Phaeotremella fimbriata is a species of fungus in the family Phaeotremellaceae. It produces blackish, frondose, gelatinous basidiocarps (fruit bodies) and is parasitic on the mycelium of Stereum rugosum, a fungus that grows on dead attached and recently fallen branches of broad-leaved trees. It is widespread in northern Europe. Prior to 2017, the species was generally considered a synonym of Tremella foliacea, but this latter species (now known as Phaeotremella foliacea) is restricted to conifers. Phaeotremella frondosa is a similar-looking but paler, brown species on broad-leaved trees and occurs in North America as well as Europe.

== Taxonomy ==
Tremella fimbriata was first published in 1800 by South African-born mycologist Christiaan Hendrik Persoon, together with Tremella foliacea. Most subsequent authors considered the two species synonymous, with T. foliacea the preferred name (more rarely T. fimbriata).
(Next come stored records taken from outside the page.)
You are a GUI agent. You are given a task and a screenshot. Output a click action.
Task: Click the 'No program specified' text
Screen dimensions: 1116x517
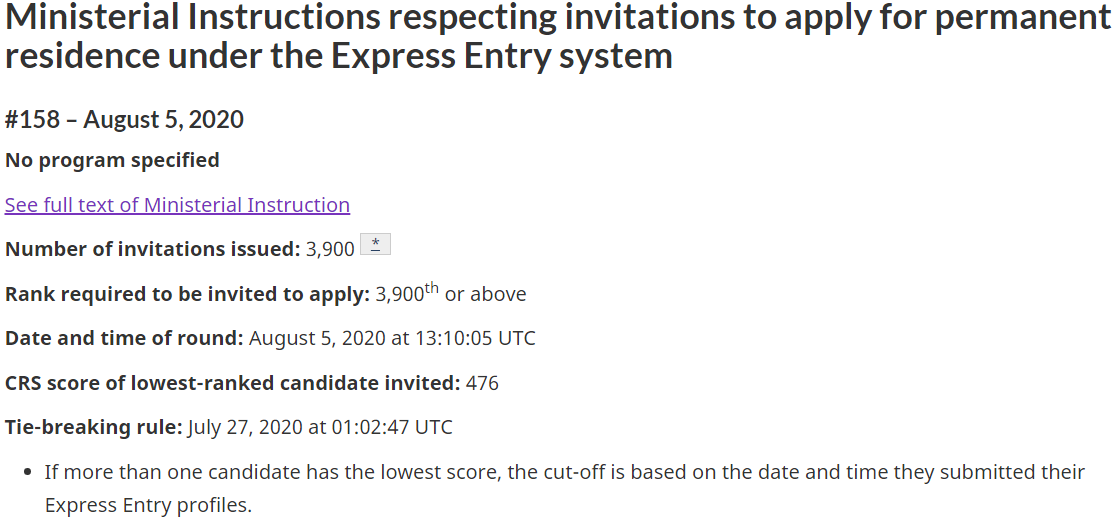click(x=112, y=160)
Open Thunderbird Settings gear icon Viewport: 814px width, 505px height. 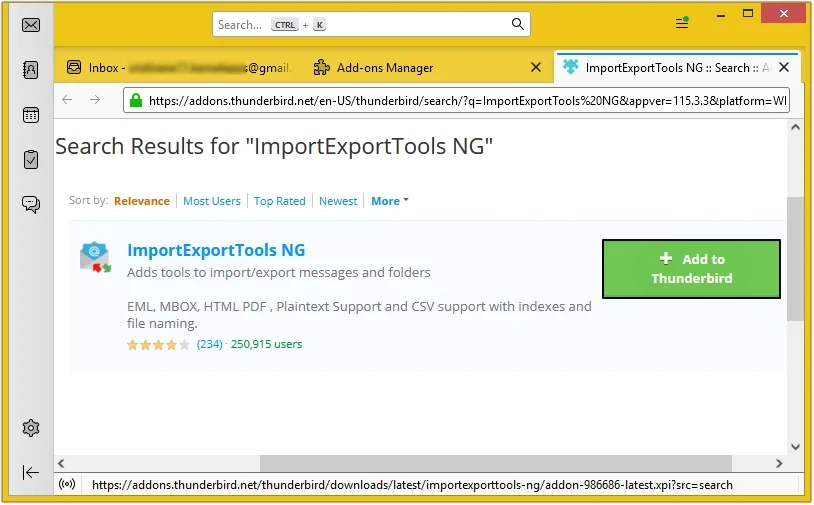[31, 428]
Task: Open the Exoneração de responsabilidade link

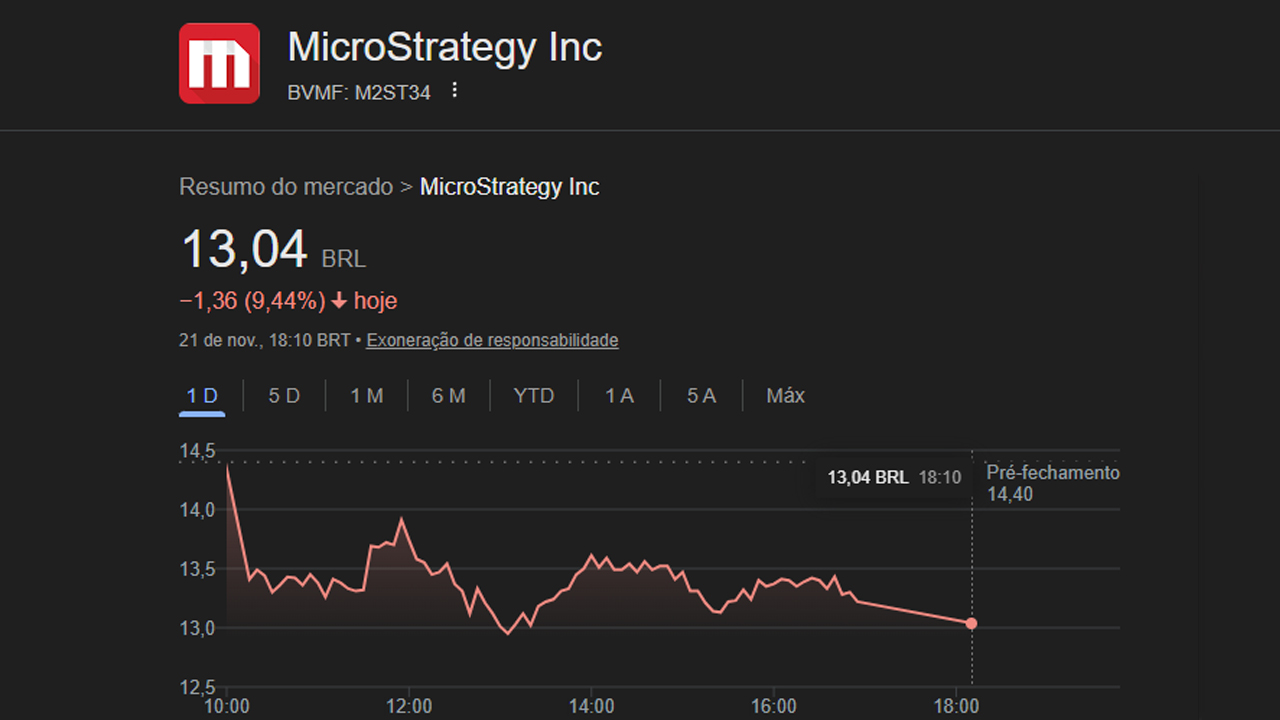Action: [492, 340]
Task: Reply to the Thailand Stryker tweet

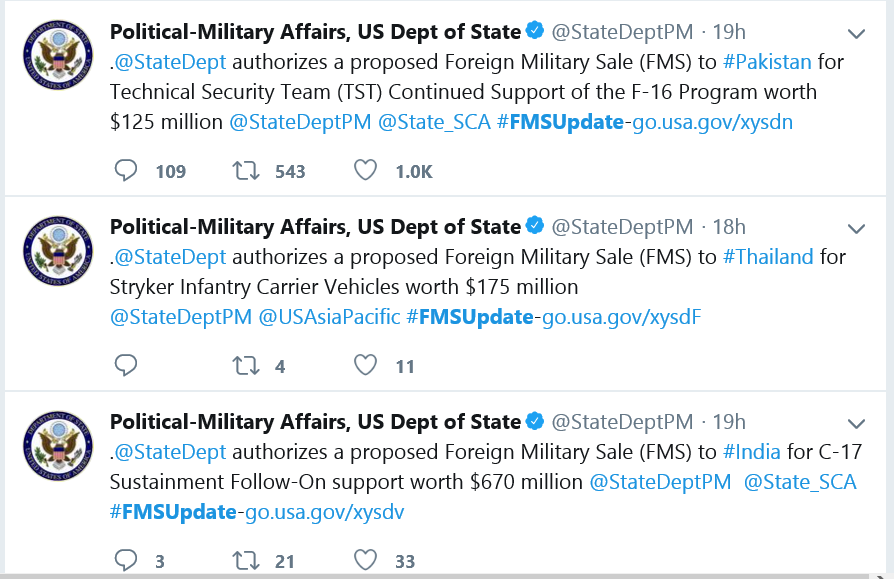Action: [x=125, y=365]
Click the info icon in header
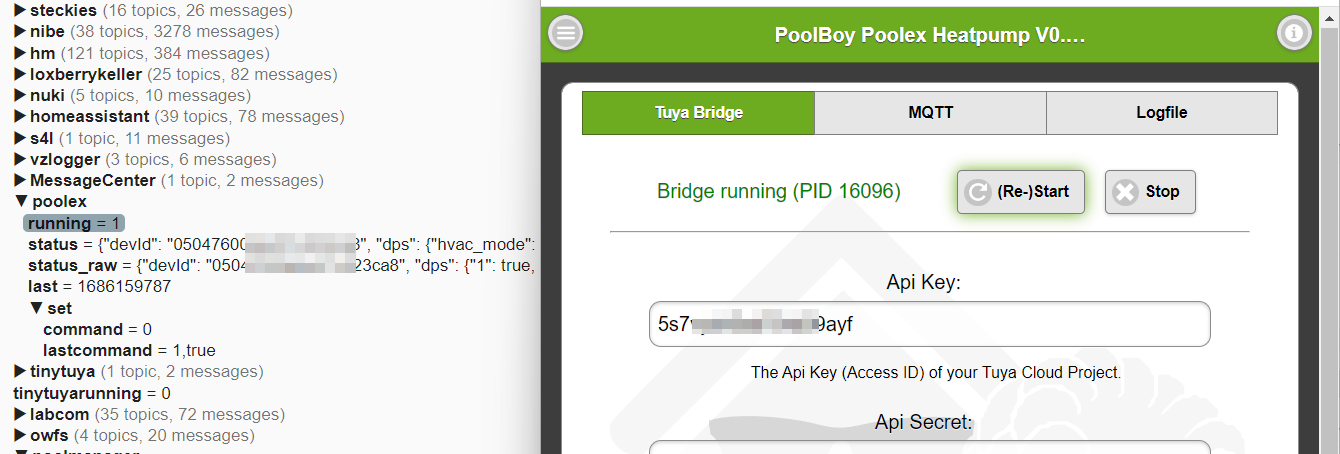The height and width of the screenshot is (454, 1340). tap(1293, 34)
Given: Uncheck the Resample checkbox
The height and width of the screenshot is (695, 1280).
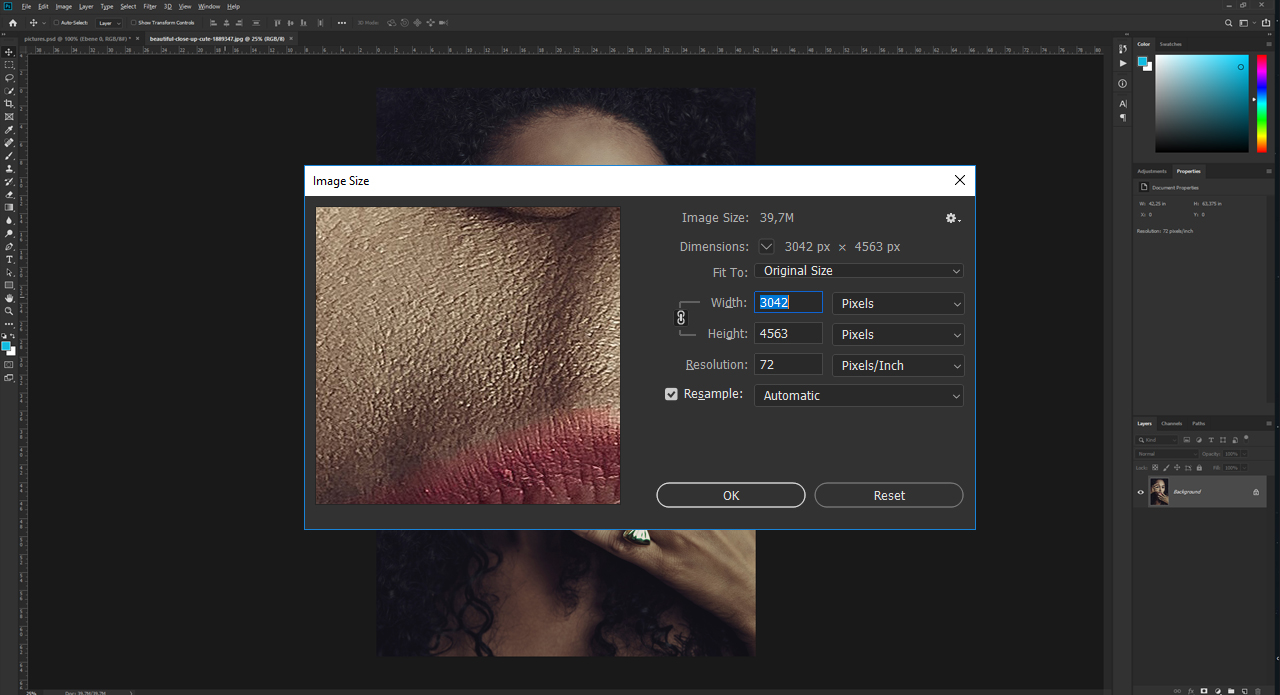Looking at the screenshot, I should point(671,395).
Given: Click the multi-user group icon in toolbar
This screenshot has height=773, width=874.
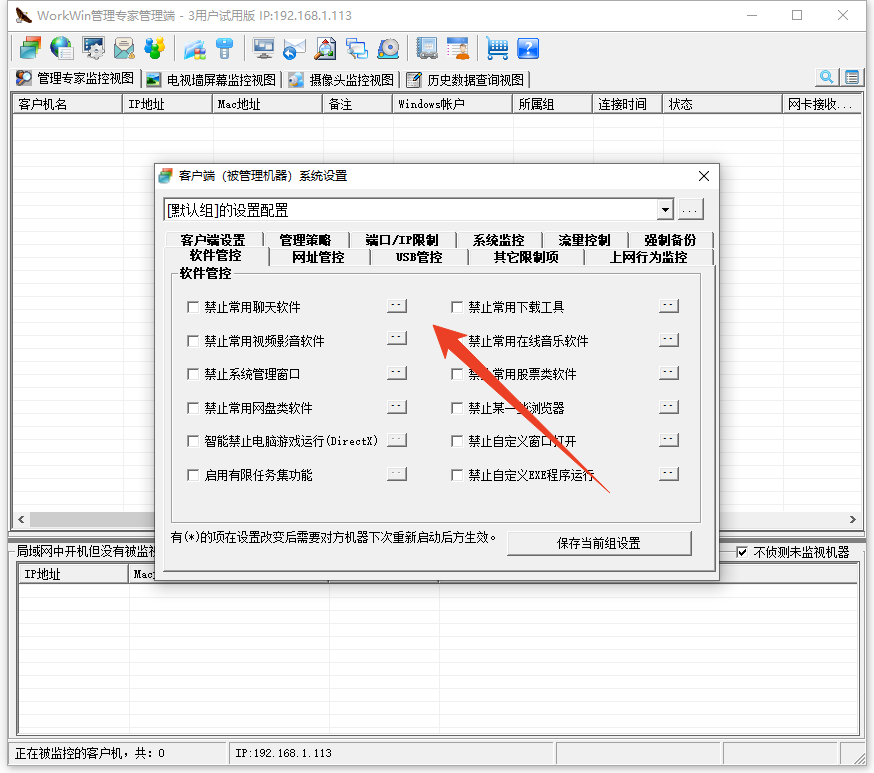Looking at the screenshot, I should point(155,47).
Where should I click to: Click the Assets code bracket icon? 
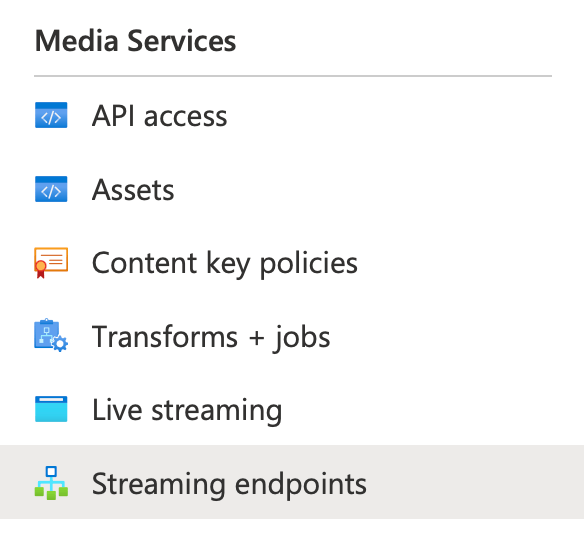tap(51, 189)
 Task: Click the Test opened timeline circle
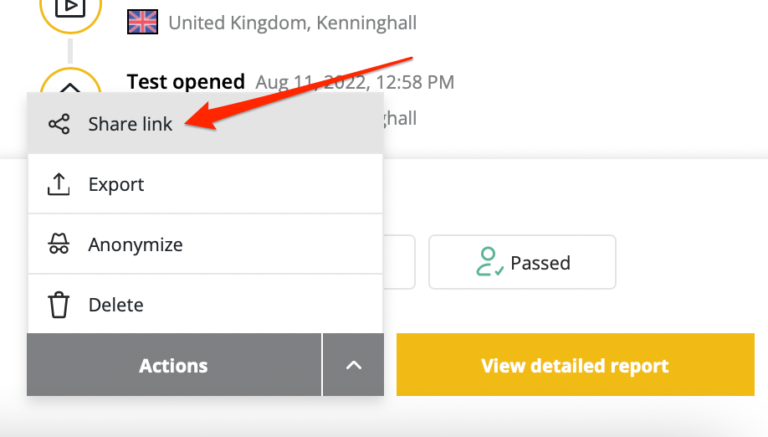(x=70, y=81)
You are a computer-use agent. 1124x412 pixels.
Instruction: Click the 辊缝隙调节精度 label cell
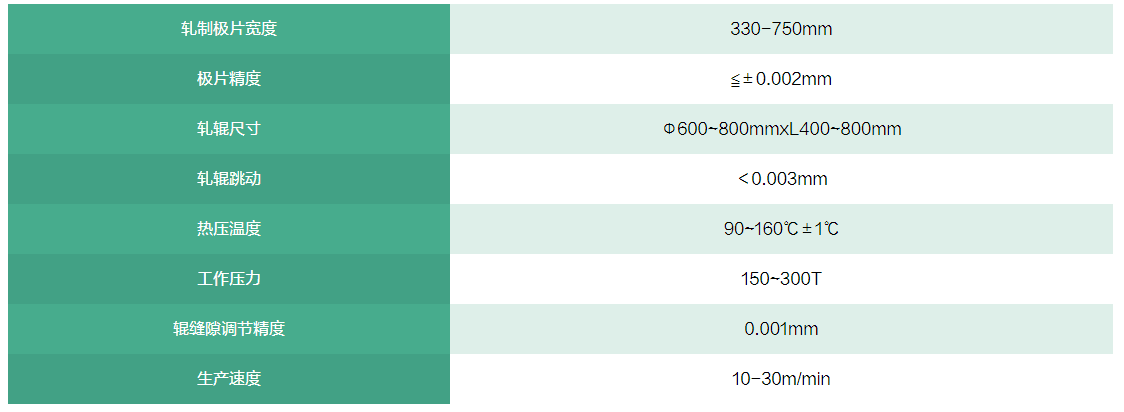point(229,329)
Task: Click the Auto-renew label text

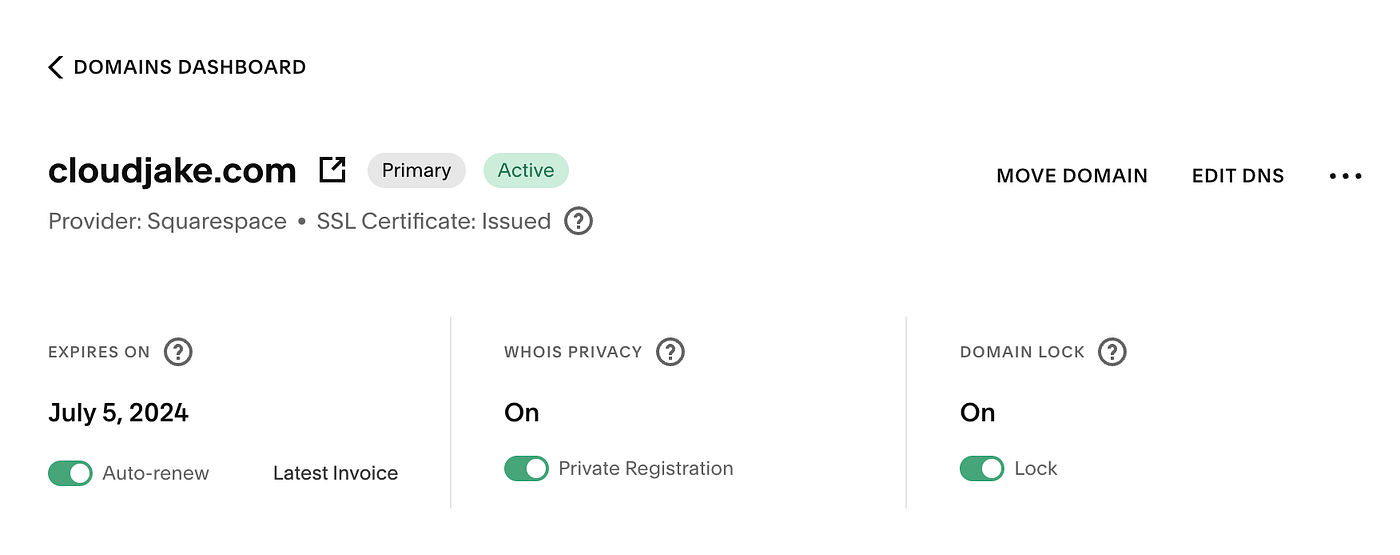Action: click(156, 473)
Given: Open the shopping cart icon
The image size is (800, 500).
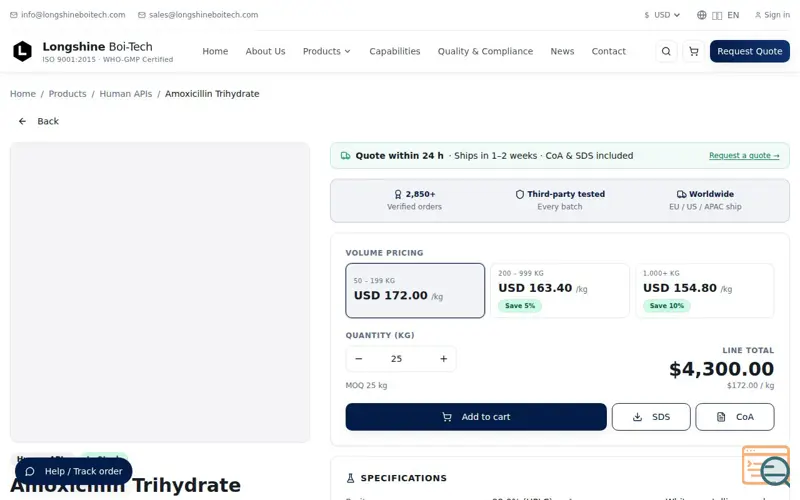Looking at the screenshot, I should tap(693, 51).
It was not until molecular research, based on cladistic analysis of DNA sequences, revealed that Tremella foliacea sensu lato covered several similar but distinct species, that the name Phaeotremella fimbriata was distinguished and recognized in its current sense.

== Description ==
Fruit bodies are gelatinous, dark blackish brown becoming black, up to 4 cm (1.5 in) across, and seaweed-like (with branched, undulating fronds). Microscopically, the hyphae are clamped and occur in a dense gelatinous matrix. Haustorial cells arise on the hyphae, producing filaments that attach to and penetrate the hyphae of the host. The basidia are tremelloid (globose to ellipsoid, with oblique to vertical septa), 9 to 14 by 9 to 12 μm, usually unstalked. The basidiospores are mostly ellipsoid, smooth, 5 to 8 by 4.5 to 6.5 μm, and germinate by hyphal tube or by yeast cells.

== Similar species ==
Phaeotremella frondosa is a common and widespread species parasitizing Stereum hirsutum and other Stereum species on broad-leaved trees. It produces larger and paler brown fruit bodies than Phaeotremella fimbriata and has slightly larger spores (6 to 10 by 5 to 9 μm). Phaeotremella foliacea parasitizes Stereum sanguinolentum on conifers.

== Habitat and distribution ==
Phaeotremella fimbriata is a parasite of Stereum rugosum, growing on the host's hyphae in the wood rather than on the host's fruit bodies. Following its hosts, fruit bodies of P. fimbriata are typically found on dead, attached or recently fallen branches of broad-leaved trees, particularly alder.

The species is currently known only from northern Europe.